The density is set to ideal gas. Yeah, there's not much to it. So, basically, the default settings for basically air are used here. Once we start running the simulation, what will happen is air is going to be added through the inlet boundary condition, which is a velocity inlet.

We are using a velocity magnitude of 0.7 m/s. Air is set at a temperature of 300 Kelvin. So, we don't really need to hit the air that comes in. I did patch the domain at initial time to make sure that the temperature was high enough to induce ignition.

We are adding basically 20% oxygen by mass, 10% water, and we also have the balance being nitrogen, so 70%. The value of your velocity magnitude will dictate basically how the particles are going to get fluidized.

For walls, I'm using adiabatic with non-slip boundary conditions, and outlets is just a pressure outlet. So, that's all we really need to do on the Fluent side. And then, once we set everything up, we can go into the Rocky side. I did create some control plots just to visualize.

For now, because we at time 0, we do not have any reaction happening yet. The time step I chose was 0.02, and basically, Rocky will report every two time steps, so every 0.04, and I will show those details. So, basically, that's all. Once the simulation is set up, you can save the case file.

I would also do some initialization on my own side. So, basically, for initialization, you press initialize using the standard method, and I did patch for temperature.

Basically, temperature at 1000 Kelvin at time 0, and I also added some water in O2 as well at time 0 to help start combustion right away as soon as the particles are added into the domain from Rocky. So, that's it from the Fluent side; let's move to the Rocky side.

Moving to the Rocky setup, the first thing is we have to define our study. Here, you can label the name, so you can call it Coal Combustion Fluidized Bed. I can add some description as well. Basically, and then we can move to the modules.

So, the modules that we are using are fairly simple, so contact, overlap, monitor, and I also added a CFD-coupled particle combustion beta module. So, that's basically it.

So, if you look here on the CFD-coupled particle combustion module, we have different properties for oxygen, CO2, and CO, the O2 laminar diffusivity, so the formation enthalpy as well, so basically, we can set these up.

So, I set, I used the default values for laminar diffusivity for oxygen, CO2, and CO. And for reactions, we have two reactions, R1 and R 2. So, R1 is carbon reacting with oxygen forming CO2, and the reaction 2 is carbon reacting with CO2 forming two CO.

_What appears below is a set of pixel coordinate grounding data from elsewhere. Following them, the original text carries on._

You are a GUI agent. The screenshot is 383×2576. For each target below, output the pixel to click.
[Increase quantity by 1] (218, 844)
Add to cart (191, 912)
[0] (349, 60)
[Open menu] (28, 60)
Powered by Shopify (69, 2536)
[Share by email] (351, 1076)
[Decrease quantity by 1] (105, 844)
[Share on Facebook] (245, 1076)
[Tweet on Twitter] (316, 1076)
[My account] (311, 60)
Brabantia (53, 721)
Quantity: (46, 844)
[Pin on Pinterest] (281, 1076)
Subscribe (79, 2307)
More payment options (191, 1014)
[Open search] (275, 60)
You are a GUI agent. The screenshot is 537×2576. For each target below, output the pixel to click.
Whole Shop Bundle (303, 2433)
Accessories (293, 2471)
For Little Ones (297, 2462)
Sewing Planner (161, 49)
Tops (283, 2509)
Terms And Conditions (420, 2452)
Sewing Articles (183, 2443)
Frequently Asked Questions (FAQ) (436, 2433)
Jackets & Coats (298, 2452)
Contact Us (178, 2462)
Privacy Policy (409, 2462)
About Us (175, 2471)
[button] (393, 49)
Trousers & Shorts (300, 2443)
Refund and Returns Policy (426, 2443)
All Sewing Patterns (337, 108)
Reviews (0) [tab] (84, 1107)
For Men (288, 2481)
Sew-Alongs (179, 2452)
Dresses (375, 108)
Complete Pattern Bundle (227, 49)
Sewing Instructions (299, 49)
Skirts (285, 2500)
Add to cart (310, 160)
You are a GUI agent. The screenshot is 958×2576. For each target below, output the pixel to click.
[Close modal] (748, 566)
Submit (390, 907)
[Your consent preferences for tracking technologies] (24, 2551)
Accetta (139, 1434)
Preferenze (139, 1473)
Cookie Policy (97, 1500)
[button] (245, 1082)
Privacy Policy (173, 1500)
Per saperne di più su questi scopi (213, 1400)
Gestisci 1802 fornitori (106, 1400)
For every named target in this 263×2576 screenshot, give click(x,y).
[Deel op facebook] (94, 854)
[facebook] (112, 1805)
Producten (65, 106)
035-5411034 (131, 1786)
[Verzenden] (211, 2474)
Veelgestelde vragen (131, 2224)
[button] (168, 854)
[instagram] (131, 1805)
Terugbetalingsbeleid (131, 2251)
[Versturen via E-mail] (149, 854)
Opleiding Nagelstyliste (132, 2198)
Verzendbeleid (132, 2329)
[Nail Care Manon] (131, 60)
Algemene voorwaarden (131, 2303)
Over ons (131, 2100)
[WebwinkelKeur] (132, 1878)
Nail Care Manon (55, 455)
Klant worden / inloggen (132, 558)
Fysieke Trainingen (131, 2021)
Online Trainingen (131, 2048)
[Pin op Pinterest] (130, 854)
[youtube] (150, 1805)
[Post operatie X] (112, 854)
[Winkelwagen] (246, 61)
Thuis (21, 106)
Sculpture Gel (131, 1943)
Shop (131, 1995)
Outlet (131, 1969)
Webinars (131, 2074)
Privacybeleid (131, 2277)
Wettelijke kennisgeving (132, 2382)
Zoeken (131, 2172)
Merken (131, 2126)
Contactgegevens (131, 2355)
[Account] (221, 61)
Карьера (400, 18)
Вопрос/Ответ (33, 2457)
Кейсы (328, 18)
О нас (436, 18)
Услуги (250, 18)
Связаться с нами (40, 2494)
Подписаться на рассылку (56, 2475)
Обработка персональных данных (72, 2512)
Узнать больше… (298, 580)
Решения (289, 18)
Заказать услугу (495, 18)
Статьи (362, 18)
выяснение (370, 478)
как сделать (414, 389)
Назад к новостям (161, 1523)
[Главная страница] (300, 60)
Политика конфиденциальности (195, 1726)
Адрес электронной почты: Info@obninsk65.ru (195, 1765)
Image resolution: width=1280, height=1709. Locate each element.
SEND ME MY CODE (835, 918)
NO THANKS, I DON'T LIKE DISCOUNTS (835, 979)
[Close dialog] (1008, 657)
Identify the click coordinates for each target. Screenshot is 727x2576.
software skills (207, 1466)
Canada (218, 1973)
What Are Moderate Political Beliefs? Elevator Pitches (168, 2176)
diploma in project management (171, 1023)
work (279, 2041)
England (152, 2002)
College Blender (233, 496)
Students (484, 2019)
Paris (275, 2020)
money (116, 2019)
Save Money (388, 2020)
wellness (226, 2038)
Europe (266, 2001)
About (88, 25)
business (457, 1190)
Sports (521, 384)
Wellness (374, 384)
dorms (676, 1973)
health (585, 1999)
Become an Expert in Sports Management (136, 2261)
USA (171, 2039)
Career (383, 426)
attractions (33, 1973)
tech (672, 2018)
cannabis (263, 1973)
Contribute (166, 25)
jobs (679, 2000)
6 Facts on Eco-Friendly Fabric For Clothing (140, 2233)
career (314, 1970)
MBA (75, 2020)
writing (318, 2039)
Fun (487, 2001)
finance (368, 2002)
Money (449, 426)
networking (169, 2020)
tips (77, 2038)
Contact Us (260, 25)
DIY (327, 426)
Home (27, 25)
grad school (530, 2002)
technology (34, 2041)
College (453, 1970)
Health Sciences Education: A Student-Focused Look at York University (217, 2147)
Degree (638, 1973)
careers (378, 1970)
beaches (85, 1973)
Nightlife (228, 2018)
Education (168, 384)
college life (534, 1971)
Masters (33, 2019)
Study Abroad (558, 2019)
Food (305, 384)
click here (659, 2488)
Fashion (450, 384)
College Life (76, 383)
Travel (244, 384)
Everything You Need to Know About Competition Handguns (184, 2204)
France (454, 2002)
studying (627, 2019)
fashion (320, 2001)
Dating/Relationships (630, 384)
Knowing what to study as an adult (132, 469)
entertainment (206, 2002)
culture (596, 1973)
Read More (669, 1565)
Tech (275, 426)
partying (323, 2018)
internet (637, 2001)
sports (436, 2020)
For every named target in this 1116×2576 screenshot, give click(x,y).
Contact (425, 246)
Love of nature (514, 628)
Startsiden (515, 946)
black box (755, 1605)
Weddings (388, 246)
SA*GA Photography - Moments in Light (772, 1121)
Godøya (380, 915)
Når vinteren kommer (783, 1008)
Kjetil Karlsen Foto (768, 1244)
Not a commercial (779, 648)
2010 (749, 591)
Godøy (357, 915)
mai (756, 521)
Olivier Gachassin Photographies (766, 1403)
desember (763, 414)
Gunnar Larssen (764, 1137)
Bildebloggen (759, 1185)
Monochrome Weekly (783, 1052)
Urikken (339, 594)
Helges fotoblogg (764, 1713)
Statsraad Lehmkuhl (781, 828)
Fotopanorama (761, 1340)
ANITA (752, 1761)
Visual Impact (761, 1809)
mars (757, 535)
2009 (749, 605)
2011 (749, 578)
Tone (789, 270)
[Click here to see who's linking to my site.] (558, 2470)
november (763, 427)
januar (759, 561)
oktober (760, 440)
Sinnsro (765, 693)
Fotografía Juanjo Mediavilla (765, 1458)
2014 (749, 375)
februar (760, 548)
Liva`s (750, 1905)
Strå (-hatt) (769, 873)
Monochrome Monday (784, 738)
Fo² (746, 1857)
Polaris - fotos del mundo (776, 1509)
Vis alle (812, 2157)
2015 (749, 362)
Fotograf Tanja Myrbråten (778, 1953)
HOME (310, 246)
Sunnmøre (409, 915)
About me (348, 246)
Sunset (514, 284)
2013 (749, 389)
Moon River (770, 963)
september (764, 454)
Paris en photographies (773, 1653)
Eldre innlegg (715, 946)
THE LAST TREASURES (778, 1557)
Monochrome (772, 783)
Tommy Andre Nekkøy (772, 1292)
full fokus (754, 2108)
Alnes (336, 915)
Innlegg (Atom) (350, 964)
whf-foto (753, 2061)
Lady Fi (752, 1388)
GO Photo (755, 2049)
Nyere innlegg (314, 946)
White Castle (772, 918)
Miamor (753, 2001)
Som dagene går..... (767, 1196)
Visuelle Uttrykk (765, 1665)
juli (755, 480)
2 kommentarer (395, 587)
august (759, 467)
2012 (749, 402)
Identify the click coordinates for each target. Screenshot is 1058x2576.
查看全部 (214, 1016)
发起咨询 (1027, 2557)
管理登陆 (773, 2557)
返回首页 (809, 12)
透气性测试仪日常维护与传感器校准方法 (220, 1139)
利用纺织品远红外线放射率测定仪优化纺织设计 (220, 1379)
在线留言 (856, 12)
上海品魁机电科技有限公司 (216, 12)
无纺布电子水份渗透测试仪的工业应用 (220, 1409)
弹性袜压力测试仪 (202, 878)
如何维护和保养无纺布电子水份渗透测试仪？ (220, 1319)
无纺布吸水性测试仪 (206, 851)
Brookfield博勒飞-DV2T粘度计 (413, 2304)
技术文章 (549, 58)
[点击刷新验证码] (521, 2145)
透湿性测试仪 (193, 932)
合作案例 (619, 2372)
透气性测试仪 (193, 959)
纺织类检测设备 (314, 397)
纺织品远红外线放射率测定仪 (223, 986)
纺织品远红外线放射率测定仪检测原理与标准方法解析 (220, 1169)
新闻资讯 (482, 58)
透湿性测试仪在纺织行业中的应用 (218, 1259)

But I basically used the default values, and you can see that the activation temperature here for the reaction one is lower than the activation temperature for R2, indicating that likely this reaction can happen at a lower temperature, and the second reaction requires the presence of CO2 for it to occur, and the energy barrier seems to be higher based on the activation temperature.

For physics, we need to define the gravity, basically gravity pointing in the negative X direction. As you can see from the geometry here, air will be basically moving from the inlet boundary at the bottom to the top.

Nothing to change here in momentum, and for thermal, you can just click enable thermal. And, of course, greening enabled. So, that's basically it for physics. Now, moving over to materials, we have to set up a material, a default material.

So, here, I'm using fairly simple density values, 1200 kg per m3, with a predetermined Young modulus, thermal conductivity, and specific heat, and so on.

So, these values can be played around, or can be modified depending on if you have a more specific material or specific type of coal that you want to evaluate within Rocky, you can modify these values. And we do not have any fluid defined in Rocky, so we don't have to worry about it.

So, for geometries, we first of all have to import geometries, so I've already done that. Import wall and read the Fluent case file; it will generate the geometry here, and basically, everything is defined as a wall here.

I do not have any surfaces, so a surface would allow me to add particles or extract particles as an outlet. Here, I'm treating everything as a wall for the particles.

The way I'm adding particles is with a volumetric injection or inlet at time 0. For particles, now we have basically two particle sizes. We have particle 1, which is 3 mm in size, and we use the default particle material.

So, basically, I defined the bounds of this volumetric inlet to be within the box that's shown here. And, basically, I have half of the mass for particle 1, half of the mass for particle 2, and they're all initialized at 1000 Kelvin to facilitate ignition.

So, I roughly got the geometry manually here. I could have modified it slightly. But, basically, that allows me to set up a region within my domain where I want the particles to be initialized.

Once the simulation starts, the particles are going to settle, but not quite, because they are already experiencing the flow of air coming from the bottom. This is an important part, the inlets and outlets.

You saw that I, by accident, tried to pull this, and it wanted to restart the simulation, so I said no. I want to keep all the run that I have done already. Moving over to CFD coupling, which is a key part of this study.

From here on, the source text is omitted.